- _What to produce_:
Each record must be printed again exactly as given.
___ Data section
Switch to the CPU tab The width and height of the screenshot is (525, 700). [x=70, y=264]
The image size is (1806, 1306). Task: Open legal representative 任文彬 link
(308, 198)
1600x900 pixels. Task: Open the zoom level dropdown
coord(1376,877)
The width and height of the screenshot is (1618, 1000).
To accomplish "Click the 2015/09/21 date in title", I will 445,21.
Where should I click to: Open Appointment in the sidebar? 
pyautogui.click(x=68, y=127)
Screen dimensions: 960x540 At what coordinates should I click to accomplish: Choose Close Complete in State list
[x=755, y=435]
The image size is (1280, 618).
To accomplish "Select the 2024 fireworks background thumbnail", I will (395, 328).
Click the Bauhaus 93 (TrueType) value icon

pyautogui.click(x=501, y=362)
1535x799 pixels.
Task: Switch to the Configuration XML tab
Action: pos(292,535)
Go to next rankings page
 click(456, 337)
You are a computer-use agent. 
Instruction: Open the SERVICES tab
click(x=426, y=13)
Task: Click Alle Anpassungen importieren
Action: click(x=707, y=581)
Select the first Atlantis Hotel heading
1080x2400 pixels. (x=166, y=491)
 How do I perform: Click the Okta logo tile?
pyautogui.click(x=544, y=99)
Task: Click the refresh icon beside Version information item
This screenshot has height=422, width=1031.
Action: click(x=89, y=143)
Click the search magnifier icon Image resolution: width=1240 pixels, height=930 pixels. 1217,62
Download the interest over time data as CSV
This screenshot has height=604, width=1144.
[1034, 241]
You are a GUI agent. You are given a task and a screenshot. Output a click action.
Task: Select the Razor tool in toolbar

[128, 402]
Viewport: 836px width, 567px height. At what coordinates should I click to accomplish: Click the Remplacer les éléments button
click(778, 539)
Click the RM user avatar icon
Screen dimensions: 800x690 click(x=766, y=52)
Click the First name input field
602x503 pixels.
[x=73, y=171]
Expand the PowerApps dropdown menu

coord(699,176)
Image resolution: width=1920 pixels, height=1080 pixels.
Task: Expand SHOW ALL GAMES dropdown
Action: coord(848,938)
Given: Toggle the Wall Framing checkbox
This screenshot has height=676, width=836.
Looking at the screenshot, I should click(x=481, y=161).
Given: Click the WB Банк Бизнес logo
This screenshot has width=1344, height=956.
______
- _Result for this task_:
Switch to the CPU tab The width and height of the screenshot is (525, 700). [x=70, y=264]
The image size is (1806, 1306). Task: Open legal representative 任文彬 link
(308, 198)
1600x900 pixels. Task: Open the zoom level dropdown
coord(1376,877)
The width and height of the screenshot is (1618, 1000).
To accomplish "Click the 2015/09/21 date in title", I will 445,21.
Where should I click to: Open Appointment in the sidebar? 
pyautogui.click(x=68, y=127)
Screen dimensions: 960x540 At what coordinates should I click to accomplish: Choose Close Complete in State list
[x=755, y=435]
The image size is (1280, 618).
To accomplish "Select the 2024 fireworks background thumbnail", I will (395, 328).
Click the Bauhaus 93 (TrueType) value icon

pyautogui.click(x=501, y=362)
1535x799 pixels.
Task: Switch to the Configuration XML tab
Action: pos(292,535)
Go to next rankings page
 click(456, 337)
You are a computer-use agent. 
Instruction: Open the SERVICES tab
click(x=426, y=13)
Task: Click Alle Anpassungen importieren
Action: click(x=707, y=581)
Select the first Atlantis Hotel heading
1080x2400 pixels. (x=166, y=491)
 How do I perform: Click the Okta logo tile?
pyautogui.click(x=544, y=99)
Task: Click the refresh icon beside Version information item
This screenshot has height=422, width=1031.
Action: click(x=89, y=143)
Click the search magnifier icon Image resolution: width=1240 pixels, height=930 pixels. 1217,62
Download the interest over time data as CSV
This screenshot has height=604, width=1144.
[1034, 241]
You are a GUI agent. You are given a task and a screenshot. Output a click action.
Task: Select the Razor tool in toolbar

[128, 402]
Viewport: 836px width, 567px height. At what coordinates should I click to accomplish: Click the Remplacer les éléments button
click(778, 539)
Click the RM user avatar icon
Screen dimensions: 800x690 click(x=766, y=52)
Click the First name input field
602x503 pixels.
[x=73, y=171]
Expand the PowerApps dropdown menu

coord(699,176)
Image resolution: width=1920 pixels, height=1080 pixels.
Task: Expand SHOW ALL GAMES dropdown
Action: coord(848,938)
Given: Toggle the Wall Framing checkbox
This screenshot has height=676, width=836.
Looking at the screenshot, I should click(x=481, y=161).
Given: Click the WB Банк Бизнес logo
This screenshot has width=1344, height=956.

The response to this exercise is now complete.